Required action: The lines to copy are those in the records below that hold the word "computer".

Stored data entries
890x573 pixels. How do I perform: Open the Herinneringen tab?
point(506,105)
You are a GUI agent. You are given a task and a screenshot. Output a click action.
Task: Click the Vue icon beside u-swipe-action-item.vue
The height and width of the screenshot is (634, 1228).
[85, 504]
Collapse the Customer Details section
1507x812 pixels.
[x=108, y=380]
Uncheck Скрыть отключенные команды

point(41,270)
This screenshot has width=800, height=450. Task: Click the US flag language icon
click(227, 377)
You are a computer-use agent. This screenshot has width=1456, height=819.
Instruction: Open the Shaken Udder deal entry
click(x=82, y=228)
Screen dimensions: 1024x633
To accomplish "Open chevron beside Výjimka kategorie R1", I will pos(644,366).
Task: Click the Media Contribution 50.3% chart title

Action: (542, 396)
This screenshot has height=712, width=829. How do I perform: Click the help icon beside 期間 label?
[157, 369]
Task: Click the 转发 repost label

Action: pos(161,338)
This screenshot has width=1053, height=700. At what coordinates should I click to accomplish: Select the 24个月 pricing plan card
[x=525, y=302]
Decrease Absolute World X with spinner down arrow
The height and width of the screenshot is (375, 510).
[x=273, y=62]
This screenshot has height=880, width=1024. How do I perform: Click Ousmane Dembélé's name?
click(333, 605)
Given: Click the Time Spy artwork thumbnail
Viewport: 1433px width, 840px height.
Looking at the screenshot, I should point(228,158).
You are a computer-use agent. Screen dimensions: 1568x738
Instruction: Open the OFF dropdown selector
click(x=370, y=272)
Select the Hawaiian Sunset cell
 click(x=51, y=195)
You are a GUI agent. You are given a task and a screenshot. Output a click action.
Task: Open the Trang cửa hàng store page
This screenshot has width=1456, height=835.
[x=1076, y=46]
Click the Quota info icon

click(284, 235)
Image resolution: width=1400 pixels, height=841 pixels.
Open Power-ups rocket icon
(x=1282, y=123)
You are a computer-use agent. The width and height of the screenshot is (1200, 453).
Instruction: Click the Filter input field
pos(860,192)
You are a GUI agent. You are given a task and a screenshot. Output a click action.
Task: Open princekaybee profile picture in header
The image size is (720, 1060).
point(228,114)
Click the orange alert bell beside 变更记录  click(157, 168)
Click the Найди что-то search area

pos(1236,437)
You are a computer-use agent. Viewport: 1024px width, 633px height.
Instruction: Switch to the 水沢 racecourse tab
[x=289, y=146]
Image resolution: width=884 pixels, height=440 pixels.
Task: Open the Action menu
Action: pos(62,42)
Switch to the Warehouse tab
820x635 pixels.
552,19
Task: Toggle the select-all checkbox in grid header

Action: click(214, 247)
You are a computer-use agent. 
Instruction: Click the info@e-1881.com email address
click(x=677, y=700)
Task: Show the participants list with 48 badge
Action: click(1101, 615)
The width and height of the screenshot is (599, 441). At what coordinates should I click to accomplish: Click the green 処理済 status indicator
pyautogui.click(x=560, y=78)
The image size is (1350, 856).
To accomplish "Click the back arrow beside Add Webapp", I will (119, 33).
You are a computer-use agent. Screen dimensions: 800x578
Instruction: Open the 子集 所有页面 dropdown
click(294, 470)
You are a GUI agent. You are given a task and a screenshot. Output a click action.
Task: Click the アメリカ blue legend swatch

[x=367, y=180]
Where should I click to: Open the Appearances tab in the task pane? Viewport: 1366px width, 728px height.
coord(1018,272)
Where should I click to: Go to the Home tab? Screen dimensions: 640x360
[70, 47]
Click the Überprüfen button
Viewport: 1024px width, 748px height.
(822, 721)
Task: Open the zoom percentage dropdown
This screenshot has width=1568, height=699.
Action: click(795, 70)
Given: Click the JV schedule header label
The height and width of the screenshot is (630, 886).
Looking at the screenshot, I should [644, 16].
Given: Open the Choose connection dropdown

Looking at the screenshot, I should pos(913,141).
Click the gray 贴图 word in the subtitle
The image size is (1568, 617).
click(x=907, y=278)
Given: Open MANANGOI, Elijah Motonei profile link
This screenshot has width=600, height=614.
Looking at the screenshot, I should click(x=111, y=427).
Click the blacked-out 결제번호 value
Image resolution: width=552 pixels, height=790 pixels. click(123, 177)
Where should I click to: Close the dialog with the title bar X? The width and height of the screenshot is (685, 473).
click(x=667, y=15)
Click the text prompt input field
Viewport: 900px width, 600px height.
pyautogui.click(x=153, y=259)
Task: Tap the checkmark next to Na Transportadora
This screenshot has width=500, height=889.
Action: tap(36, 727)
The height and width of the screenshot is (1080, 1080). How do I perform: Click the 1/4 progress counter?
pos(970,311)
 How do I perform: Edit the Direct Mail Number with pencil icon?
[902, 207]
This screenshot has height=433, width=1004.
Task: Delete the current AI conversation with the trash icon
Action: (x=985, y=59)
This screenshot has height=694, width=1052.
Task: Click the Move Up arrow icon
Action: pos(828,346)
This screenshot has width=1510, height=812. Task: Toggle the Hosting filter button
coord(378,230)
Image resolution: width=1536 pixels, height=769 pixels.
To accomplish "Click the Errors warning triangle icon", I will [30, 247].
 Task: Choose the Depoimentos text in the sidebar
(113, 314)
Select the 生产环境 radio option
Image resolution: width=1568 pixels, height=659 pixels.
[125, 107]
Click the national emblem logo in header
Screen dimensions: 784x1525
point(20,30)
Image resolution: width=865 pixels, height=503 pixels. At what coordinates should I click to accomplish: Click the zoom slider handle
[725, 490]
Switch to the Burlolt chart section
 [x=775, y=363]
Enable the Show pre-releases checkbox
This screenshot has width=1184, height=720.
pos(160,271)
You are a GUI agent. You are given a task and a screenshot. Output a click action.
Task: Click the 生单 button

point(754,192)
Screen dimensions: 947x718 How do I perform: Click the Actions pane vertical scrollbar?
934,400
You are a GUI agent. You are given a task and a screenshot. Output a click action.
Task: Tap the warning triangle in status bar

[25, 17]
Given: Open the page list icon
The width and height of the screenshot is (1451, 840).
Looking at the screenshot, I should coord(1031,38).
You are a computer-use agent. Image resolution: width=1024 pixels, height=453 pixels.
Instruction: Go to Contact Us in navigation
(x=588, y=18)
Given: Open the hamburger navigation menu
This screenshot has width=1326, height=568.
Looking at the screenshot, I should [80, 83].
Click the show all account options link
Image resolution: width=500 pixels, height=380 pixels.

Written reply:
You are a computer-use agent. This screenshot has width=1456, height=819.
You are a computer-use agent. Screen dimensions: 1568x738
You are a computer-use agent. The width and height of the screenshot is (1200, 453).
You are a computer-use agent. Viewport: 1024px width, 633px height.
You are a computer-use agent. 
You are a computer-use agent. Screen dimensions: 800x578
You are a computer-use agent. Image resolution: width=1024 pixels, height=453 pixels.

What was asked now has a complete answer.